The basic properties are used to set object name, identifier and comment.

Edit Input

To set a list of fields and link to input, use the Edit Input page.

The following parameters are available on the page:

Identifier

Link to object

Fields

NOTE. The screenshot represents edit wizard for the Repository data consumer.

Edit Output

The Edit Output page enables the user to set links to the consumer object, to which data on executing ETL tasks is loaded.

NOTE. The page is common to all data connectors and transformers, except for the Split and User Algorithm transformers. Consider setting up a list of fields and output links using the example of the Repository data source editing wizard.

The following settings are available on the page:

Identifier

Link to object

Fields

Edit Output with Error Records

The Edit Output with Error Records page is used to set links to the consumer object, to which information about error records skipped by the transformer is exported.

NOTE. The page is common to all data transformers, except for the Union and User Algorithm transformers. Consider setting up a list of fields and output links using the example of the Split data transformer editing wizard.

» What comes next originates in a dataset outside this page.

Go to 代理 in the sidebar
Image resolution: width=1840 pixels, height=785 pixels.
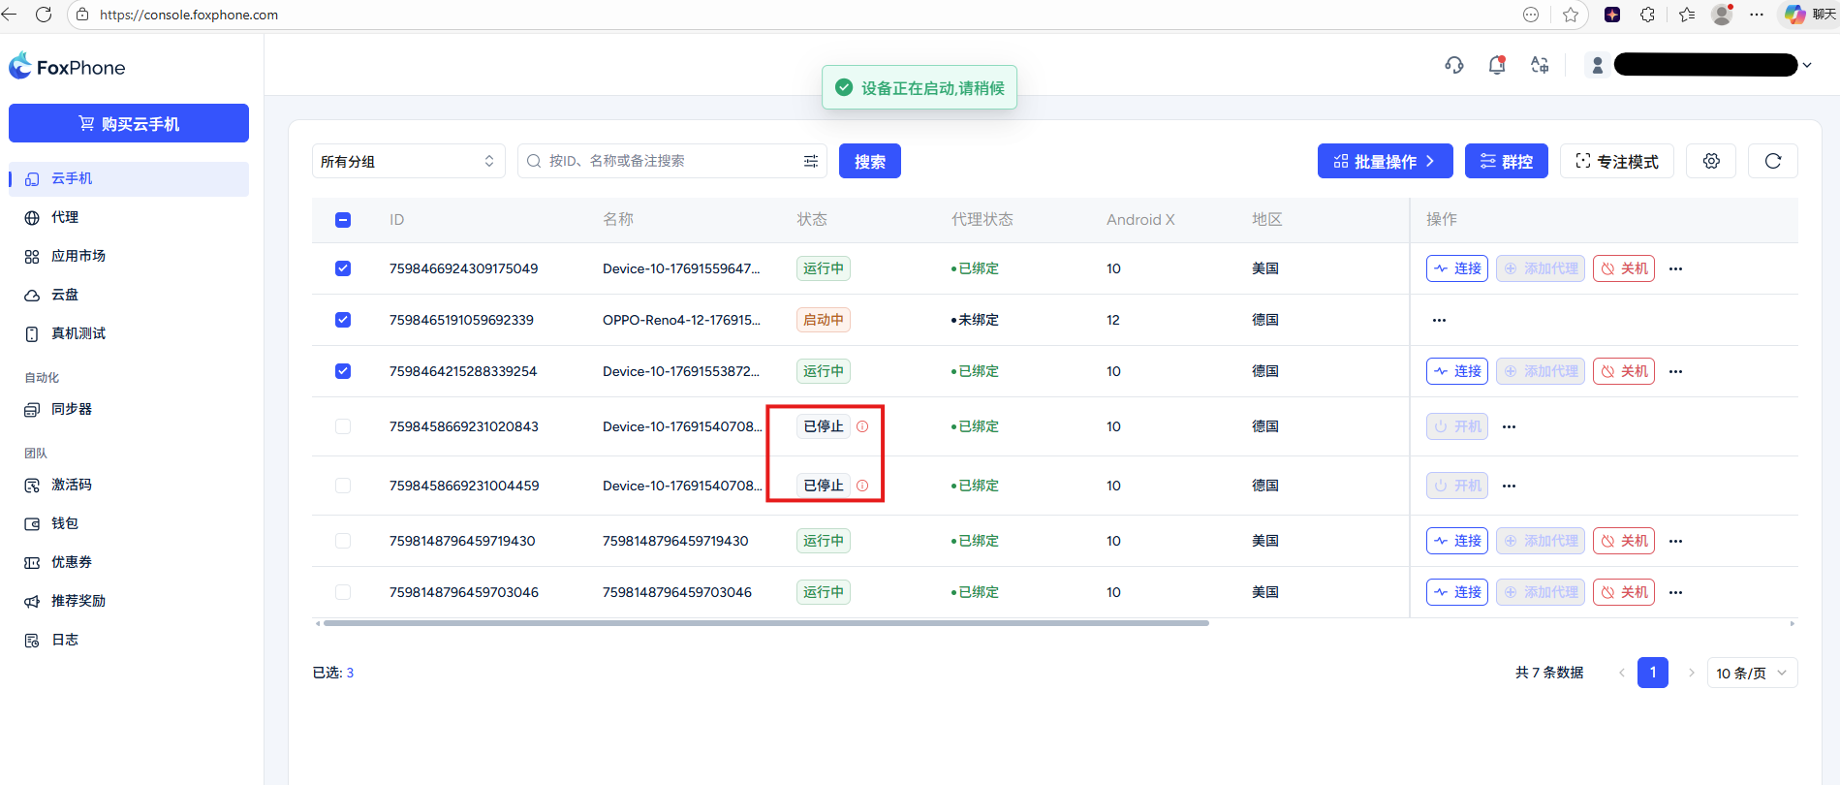[x=65, y=217]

The following settings are available on the page:

Identifier

Link to object

Fields

Advanced settings

Checked Fields

Set the input fields, which values should be checked for duplicates, on the Checked Fields page.

To create a list of checked fields:

Click the Delete button to delete the selected field from the list of checked fields.

The selected fields will be used to create an index, which works similarly to relational table index. Records will also be sorted to speed up work with the selected fields. After deleting duplicates the records are sent to the data consumer as sorted.

If none of the checked fields is set, duplicates are calculated by combinations of values of all data provider fields. Records are not sorted in this case. Work in this mode may take long time.

Deduplicator

Set a condition, based on which records to be deleted are selected, on the Deduplicator page.

Condition is formed in the editor window, which opens by clicking the Setup button.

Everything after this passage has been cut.